**Data extracts**:
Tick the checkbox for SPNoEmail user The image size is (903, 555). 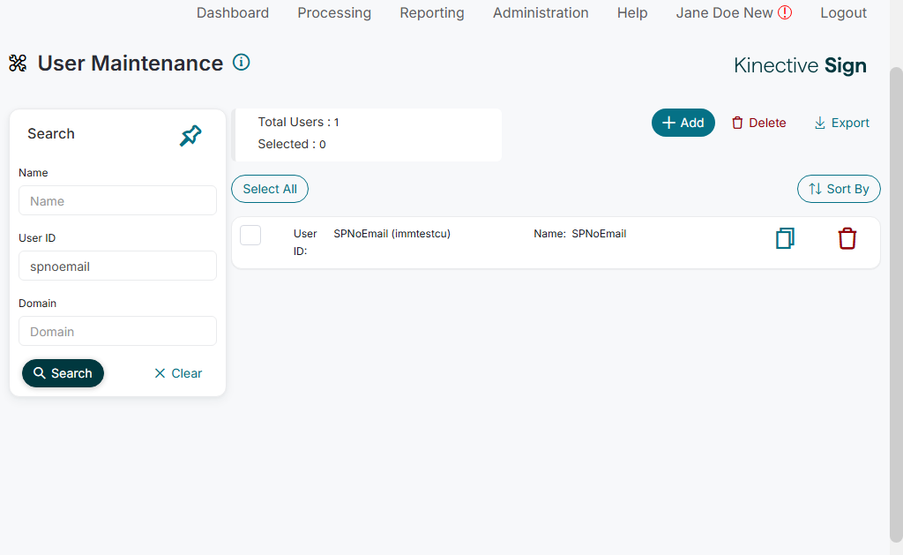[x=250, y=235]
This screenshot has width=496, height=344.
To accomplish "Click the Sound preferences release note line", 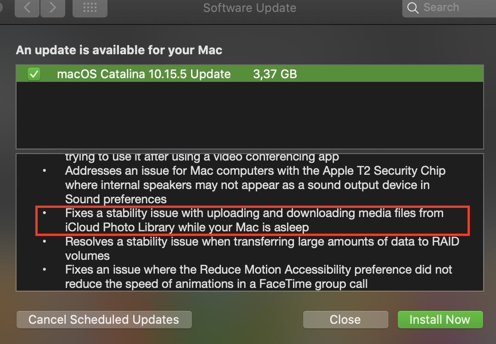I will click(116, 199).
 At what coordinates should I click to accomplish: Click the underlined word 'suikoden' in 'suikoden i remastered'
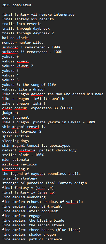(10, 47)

**What to produce**:
Take the line containing "At what coordinates" as the first and the last line of the records as the end. Print every line in that span exactly, leaving out pictures.

**Answer to the exercise**:
 At what coordinates should I click to accomplish: Click the underlined word 'suikoden' in 'suikoden i remastered'
(10, 47)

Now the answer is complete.